*COMPITO RICHIESTO 1:*
Rispondi a queste domande sul testo su Totò:
(a) Chi diede all'attore il soprannome Totò?
(b) In quale città cominciò a farsi un nome?
(c) In quale rione si spera di aprire un nuovo museo dedicato a lui?
*COMPITO RICHIESTO 2:*
Trascrivi dal testo su Totò tutto quello che va da "Uno sguardo sulla" giù fino a "fratelli De Filippo.".
*COMPITO RICHIESTO 3:*
Per ciascuna affermazione indica se concorda con il testo su Totò, rispondendo sì o no e citando le parole che lo decidono:
(a) Antonio lasciò la scuola da adolescente.
(b) La sua consacrazione da comico avvenne a Roma.
(c) Recitò insieme ad Anna Magnani.

::: SEZIONE DI TESTO

È passato un anno e ancora se ne sta solo parlando. Rientrata l’emergenza sanitaria, la speranza è senza dubbio che si torni a sostenere la cultura, magari proprio attraverso l’inaugurazione di un nuovo museo nel Rione Sanità dedicato all’indimenticato attore.

Uno sguardo sulla vita e sulla carriera di Totò

Dopo l’infanzia nel Rione Sanità in cui si dimostra particolarmente vivace, Antonio abbandonerà la scuola da adolescente per tentare la sua grande passione per il teatro. Inizia a fare macchiette in piccoli teatri napoletani, ma sarà solo dopo il suo trasferimento a Roma che inizierà a farsi un nome.

Il nomignolo Totò, con cui l’attore è conosciuto in tutto il mondo, gli fu dato affettuosamente dalla madre. Un soprannome che divenne presto una garanzia per riempire teatri e cinema. La vera e propria consacrazione da comico avvenne proprio nella sua Napoli, dove iniziò a recitare al fianco di attori del calibro di Anna Magnani e dei fratelli De Filippo.

::::::
::: ELENCO FORNITO

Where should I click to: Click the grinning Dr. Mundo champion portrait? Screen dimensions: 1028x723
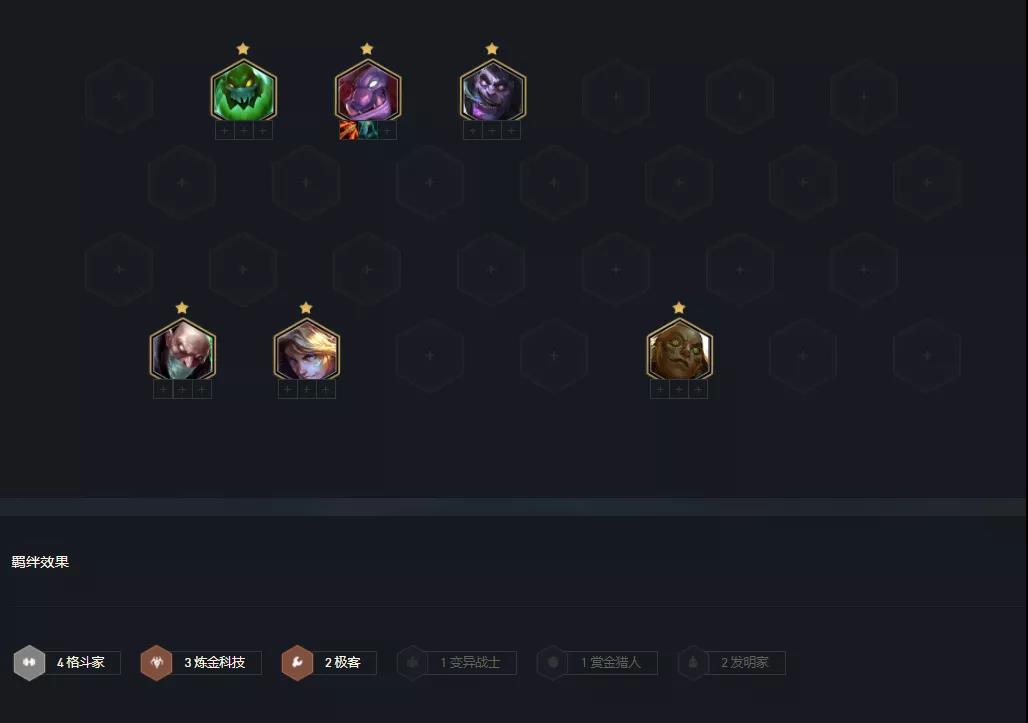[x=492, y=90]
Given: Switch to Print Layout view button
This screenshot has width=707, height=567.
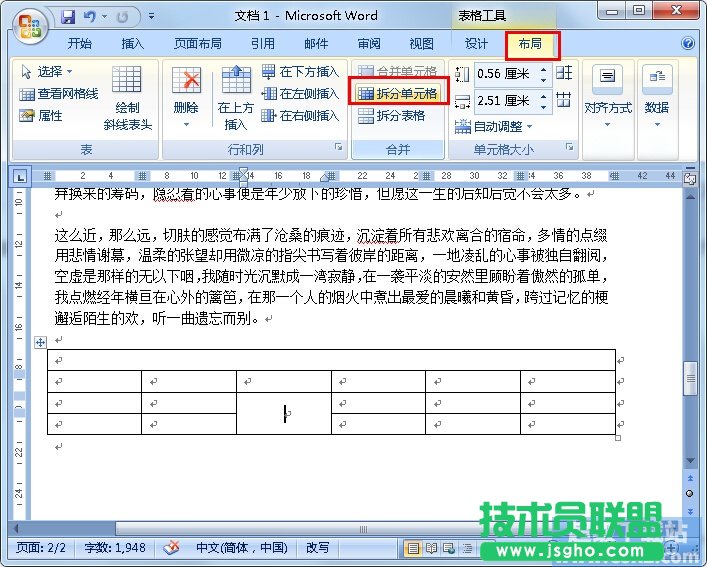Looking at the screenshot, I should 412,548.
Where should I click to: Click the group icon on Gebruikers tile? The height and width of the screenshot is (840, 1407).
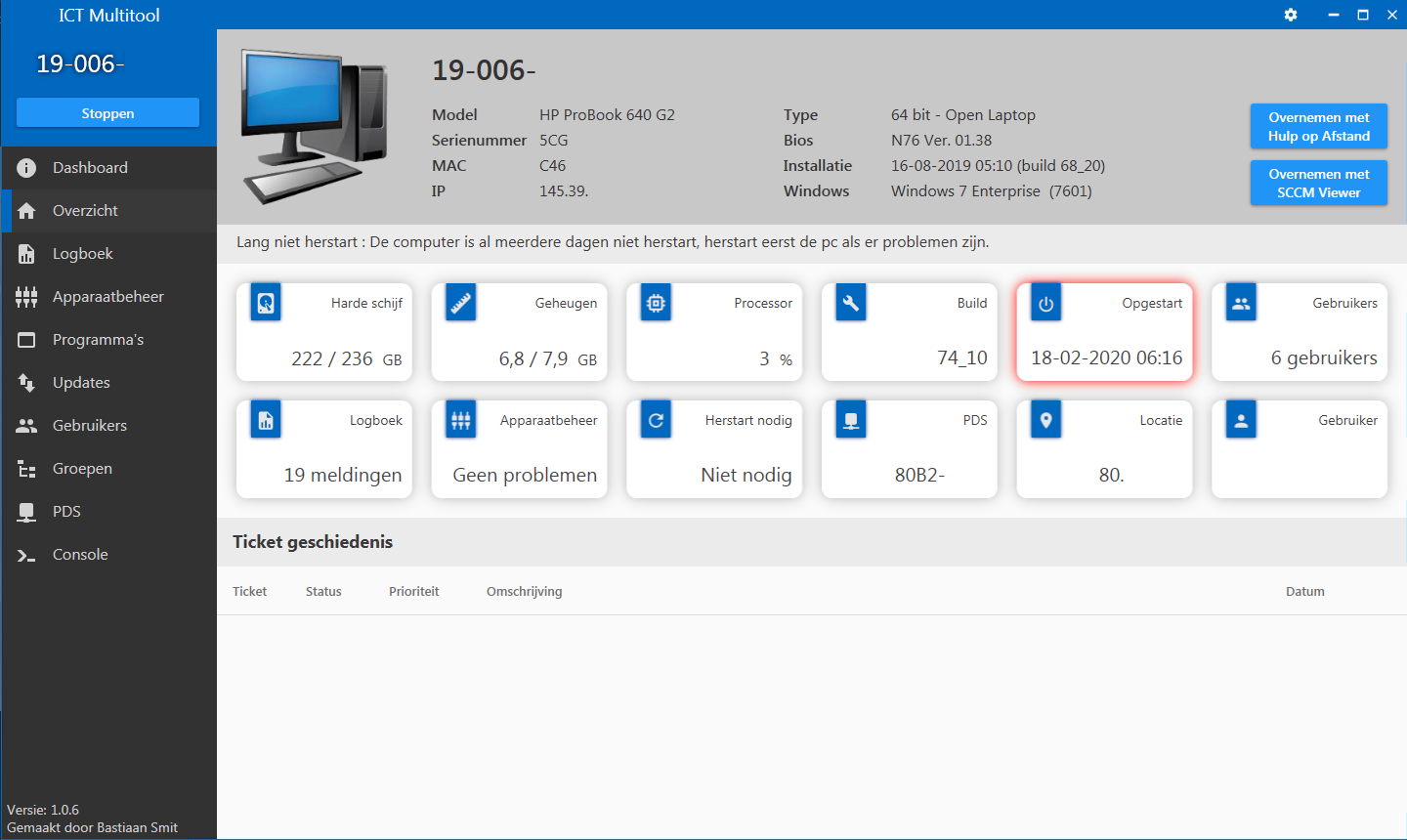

::::::

*RISPOSTA FINALE 1:*
(a) La madre.
(b) A Roma.
(c) Nel Rione Sanità.

*RISPOSTA FINALE 2:*
Uno sguardo sulla vita e sulla carriera di Totò

Dopo l’infanzia nel Rione Sanità in cui si dimostra particolarmente vivace, Antonio abbandonerà la scuola da adolescente per tentare la sua grande passione per il teatro. Inizia a fare macchiette in piccoli teatri napoletani, ma sarà solo dopo il suo trasferimento a Roma che inizierà a farsi un nome.

Il nomignolo Totò, con cui l’attore è conosciuto in tutto il mondo, gli fu dato affettuosamente dalla madre. Un soprannome che divenne presto una garanzia per riempire teatri e cinema. La vera e propria consacrazione da comico avvenne proprio nella sua Napoli, dove iniziò a recitare al fianco di attori del calibro di Anna Magnani e dei fratelli De Filippo.

*RISPOSTA FINALE 3:*
(a) Sì: «Antonio abbandonerà la scuola da adolescente per tentare la sua grande passione per il teatro»
(b) No: «La vera e propria consacrazione da comico avvenne proprio nella sua Napoli»
(c) Sì: «dove iniziò a recitare al fianco di attori del calibro di Anna Magnani»